President Obama's speech was, in some ways, a reboot of the entire debate. He broadened the frame of the deficit issue so as to contextualize the trillion dollar deficit he inherited. He explained in detail the balanced agreement he seeks, which commands vastly greater support in the polls than the Republican approach, which he accurately describes as "cuts only." He isolated the Republican House -- which, unlike Senate Republicans, is unwilling to balance spending cuts with higher taxes.
In response, Boehner offered this rejoinder:
The president has often said we need a 'balanced' approach -- which in Washington means: we spend more... you pay more.
The implication is that Obama offered to increase taxes and to increase spending.
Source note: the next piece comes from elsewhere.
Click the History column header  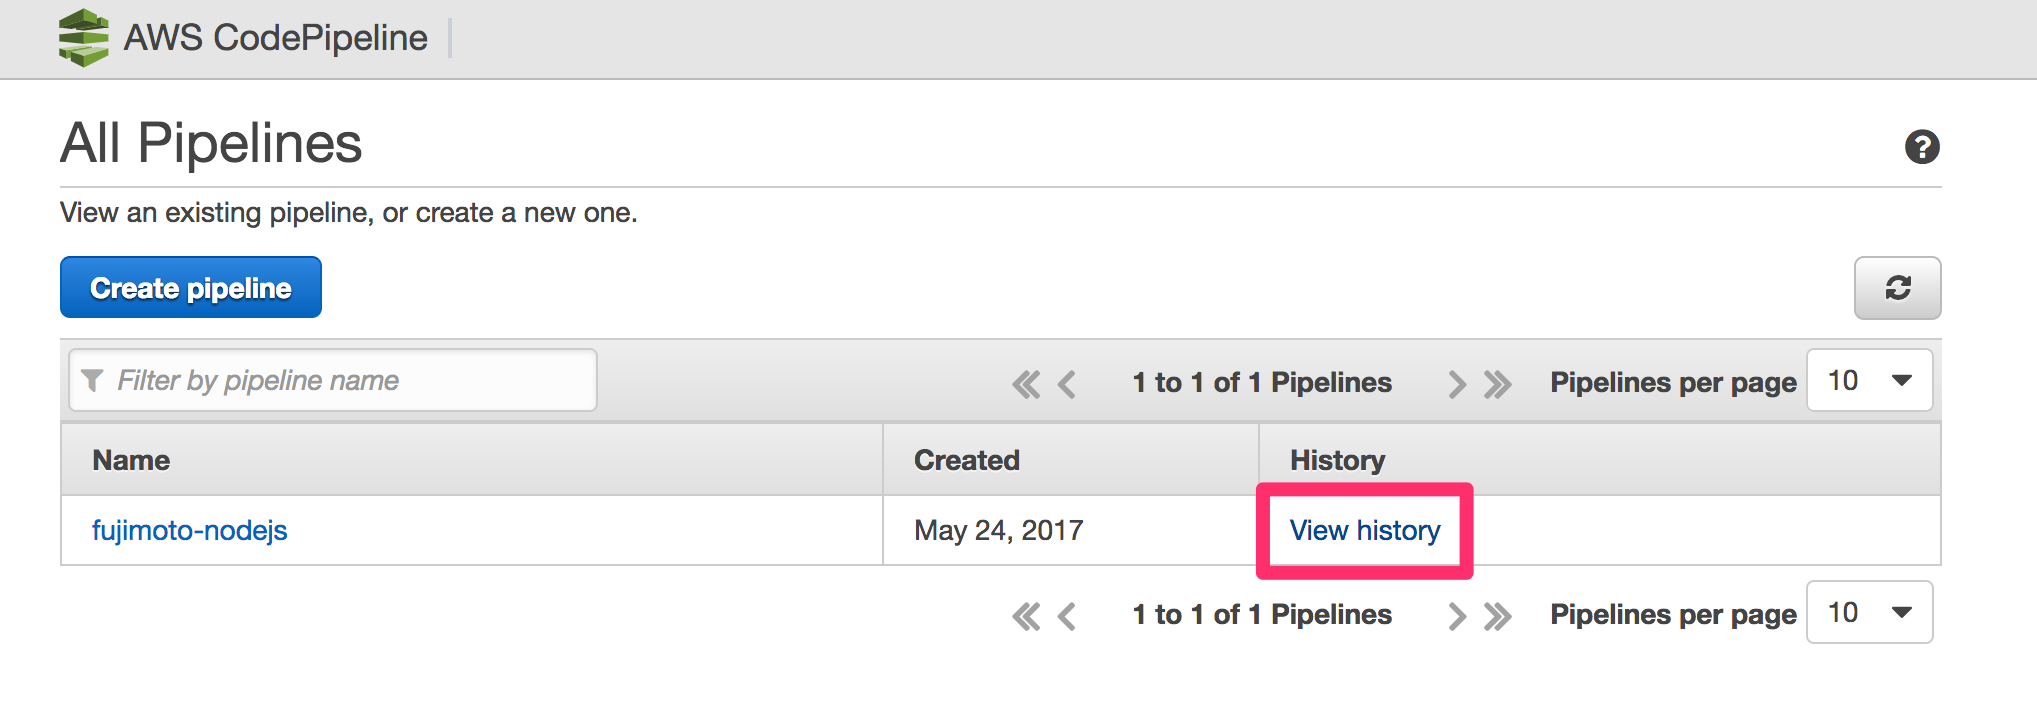[x=1336, y=459]
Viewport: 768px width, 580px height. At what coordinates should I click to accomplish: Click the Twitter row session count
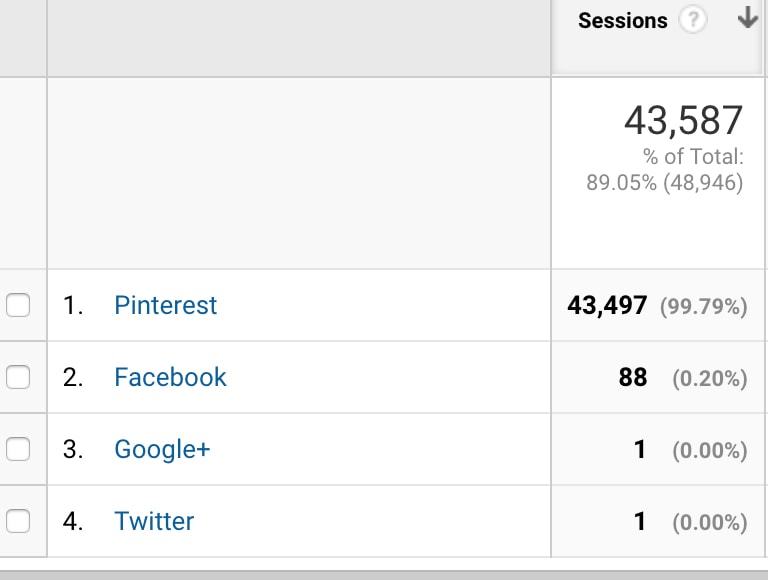[x=640, y=521]
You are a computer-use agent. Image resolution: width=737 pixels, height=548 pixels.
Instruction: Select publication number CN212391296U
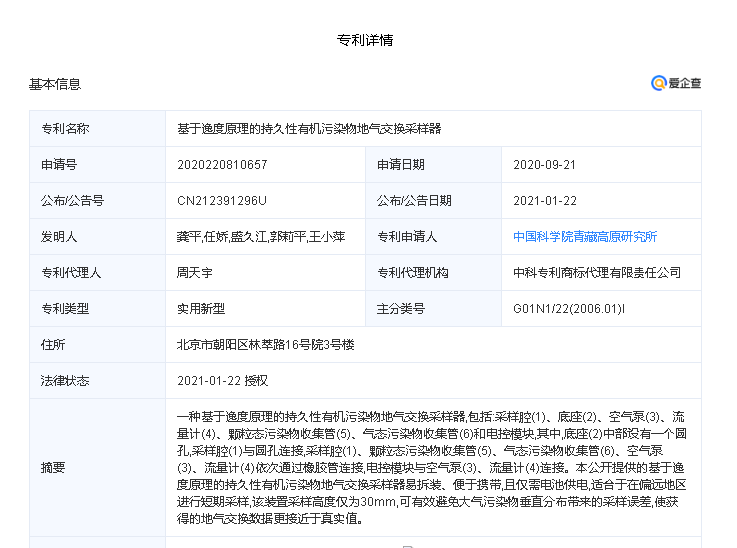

It's utterly false -- indeed, Boehner twice tried to sell his fellow republicans on exactly this approach, and failed. The only way in which it's not balanced is that it relies far more heavily on spending cuts than have any previous bipartisan deficit plans:
In other words, Boehner recognizes that Americans overwhelmingly prefer a mix of spending cuts and tax increases to cuts-only, and his only recourse was to lie. It's a peril of defending a highly unpopular position.
I'm not really sure what Obama was trying to accomplish in his speech. I thought he would try to find some kind of lowest common denominator between the Reid and Boehner plans that would stand a chance of passing Congress. He didn't. Instead he appealed once again to the Grand Bargain. If Obama thinks Congress will pass something like that, he's nuts. The Senate might, but the House never, ever would.
The most rational explanation for Obama's speech is that he's positioning himself for failure. He's explaining his position so that when Congress fails to lift the debt ceiling, Americans will blame the Republicans and not him. Maybe in the meantime some small deal can arise. But I expect a week from now we'll be bracing for disaster.